The Kupffer cell-specifying factor Id3 endows macrophages with antimetastatic activity

The anti-tumor activity of macrophages is mediated in part via phagocytosis and controlled by a balance between the recognition of live cells by activating receptors and inhibitory receptors. The latter protects host tissues during infection but allows tumoral cells to escape phagocytosis and promotes metastasis. We investigated the mechanisms that control anti-metastatic activity of macrophages and found that the transcriptional repressor and Kupffer cells (KC)-specifying factor ID3 is required and sufficient to orchestrate tumor cell killing by macrophages in vivo and in vitro and reduces by ~50% liver and lung colonization by metastatic-initiating cells invading from the portal vein in long-term orthotopic pancreatic cancer models.
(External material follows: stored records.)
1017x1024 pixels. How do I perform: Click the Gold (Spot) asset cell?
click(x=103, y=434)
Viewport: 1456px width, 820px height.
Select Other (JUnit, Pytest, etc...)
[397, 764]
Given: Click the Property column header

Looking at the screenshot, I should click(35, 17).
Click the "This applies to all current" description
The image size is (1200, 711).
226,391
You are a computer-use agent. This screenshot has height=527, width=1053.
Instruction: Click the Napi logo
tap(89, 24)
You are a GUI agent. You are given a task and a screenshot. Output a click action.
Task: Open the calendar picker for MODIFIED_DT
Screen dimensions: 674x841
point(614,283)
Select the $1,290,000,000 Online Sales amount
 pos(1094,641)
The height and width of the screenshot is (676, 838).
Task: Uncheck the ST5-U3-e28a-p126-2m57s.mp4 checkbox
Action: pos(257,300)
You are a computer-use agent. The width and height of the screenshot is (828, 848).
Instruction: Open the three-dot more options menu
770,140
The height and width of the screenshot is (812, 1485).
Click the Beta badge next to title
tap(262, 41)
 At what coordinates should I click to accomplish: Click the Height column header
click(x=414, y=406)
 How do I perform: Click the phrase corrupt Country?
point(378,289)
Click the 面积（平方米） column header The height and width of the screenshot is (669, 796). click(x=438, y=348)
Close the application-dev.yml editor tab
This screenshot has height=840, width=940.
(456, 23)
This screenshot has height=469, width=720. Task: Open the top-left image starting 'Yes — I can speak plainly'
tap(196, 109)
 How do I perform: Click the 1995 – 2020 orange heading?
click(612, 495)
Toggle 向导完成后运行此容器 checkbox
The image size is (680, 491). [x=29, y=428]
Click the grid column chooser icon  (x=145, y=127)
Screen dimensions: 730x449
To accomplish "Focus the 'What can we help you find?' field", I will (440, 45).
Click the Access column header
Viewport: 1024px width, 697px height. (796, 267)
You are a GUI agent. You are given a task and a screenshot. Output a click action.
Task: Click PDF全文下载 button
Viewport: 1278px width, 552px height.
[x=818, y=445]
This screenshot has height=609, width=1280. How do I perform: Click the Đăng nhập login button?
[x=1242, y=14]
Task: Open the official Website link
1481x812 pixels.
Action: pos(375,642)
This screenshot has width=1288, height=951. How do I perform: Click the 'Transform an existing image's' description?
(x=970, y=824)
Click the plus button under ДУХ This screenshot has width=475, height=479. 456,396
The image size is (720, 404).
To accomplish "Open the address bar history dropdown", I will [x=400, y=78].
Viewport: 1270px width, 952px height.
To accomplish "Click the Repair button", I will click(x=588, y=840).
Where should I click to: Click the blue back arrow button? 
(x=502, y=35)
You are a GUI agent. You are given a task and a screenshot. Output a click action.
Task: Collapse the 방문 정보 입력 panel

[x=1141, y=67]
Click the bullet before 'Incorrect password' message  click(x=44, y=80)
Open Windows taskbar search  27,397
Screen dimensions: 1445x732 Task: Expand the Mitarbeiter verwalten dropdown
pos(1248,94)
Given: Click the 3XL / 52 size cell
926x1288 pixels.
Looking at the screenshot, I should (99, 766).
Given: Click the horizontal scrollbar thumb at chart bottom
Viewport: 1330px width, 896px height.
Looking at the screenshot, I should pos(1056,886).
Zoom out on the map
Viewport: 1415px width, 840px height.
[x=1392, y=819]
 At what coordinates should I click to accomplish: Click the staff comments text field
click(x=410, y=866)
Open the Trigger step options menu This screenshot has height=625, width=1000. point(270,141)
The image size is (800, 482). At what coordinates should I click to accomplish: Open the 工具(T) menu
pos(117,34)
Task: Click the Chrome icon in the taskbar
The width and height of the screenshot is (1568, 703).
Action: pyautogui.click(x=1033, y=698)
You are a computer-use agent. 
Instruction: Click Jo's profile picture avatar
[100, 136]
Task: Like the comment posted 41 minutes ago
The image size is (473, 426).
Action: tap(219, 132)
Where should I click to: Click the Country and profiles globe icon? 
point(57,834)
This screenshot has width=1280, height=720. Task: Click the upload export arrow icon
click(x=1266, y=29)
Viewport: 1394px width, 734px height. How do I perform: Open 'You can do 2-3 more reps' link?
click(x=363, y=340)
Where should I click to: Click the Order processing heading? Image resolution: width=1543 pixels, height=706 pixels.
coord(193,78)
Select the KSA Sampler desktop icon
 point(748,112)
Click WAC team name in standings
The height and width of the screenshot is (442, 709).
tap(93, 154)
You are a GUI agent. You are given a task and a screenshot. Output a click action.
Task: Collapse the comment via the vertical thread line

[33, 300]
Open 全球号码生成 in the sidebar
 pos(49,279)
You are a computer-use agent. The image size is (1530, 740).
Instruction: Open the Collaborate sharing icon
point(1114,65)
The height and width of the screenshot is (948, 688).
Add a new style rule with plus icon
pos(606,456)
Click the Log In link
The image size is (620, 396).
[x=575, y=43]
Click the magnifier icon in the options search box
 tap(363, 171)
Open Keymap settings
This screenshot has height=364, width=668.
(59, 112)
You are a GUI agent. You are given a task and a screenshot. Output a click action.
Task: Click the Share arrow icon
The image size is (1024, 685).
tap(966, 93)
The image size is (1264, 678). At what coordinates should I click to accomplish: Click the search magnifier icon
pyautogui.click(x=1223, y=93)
Loss-of-function and gain -of functions experiments indicate that ID3 controls expression of activating and inhibitory receptors, in particular the inhibitory receptor SIRPa, which boost their phagocytic activity against tumor cells. Mechanistically, ID3 prevents binding of ELK1 and the E-Box factor E2A to promoter/enhancer regions of the inhibitory receptor Sirpa gene, which limits expression of SIRPa at levels compatible with efficient phagocytosis of tumor cells and prevents its upregulation by inflammatory stimuli. This mechanism endows macrophages with anti-metastatic activity. Overall design: KPC-1 tumor cells DNA profiles from R26LSL-DTR and Clec4fCre;R26LSL-DTR mice. DNA samples were extracted with QIAamp DNA Micro Kit, DNA were used for library construction using the KAPA Hyper Prep Kit (Kapa Biosystems KK8504) with 8 cycles of PCR. After sample barcoding, 100-110ng of each library were pooled and captured by hybridization with the mm_IMPACT (Integrated Mutation Profiling of Actionable Cancer Targets) assay.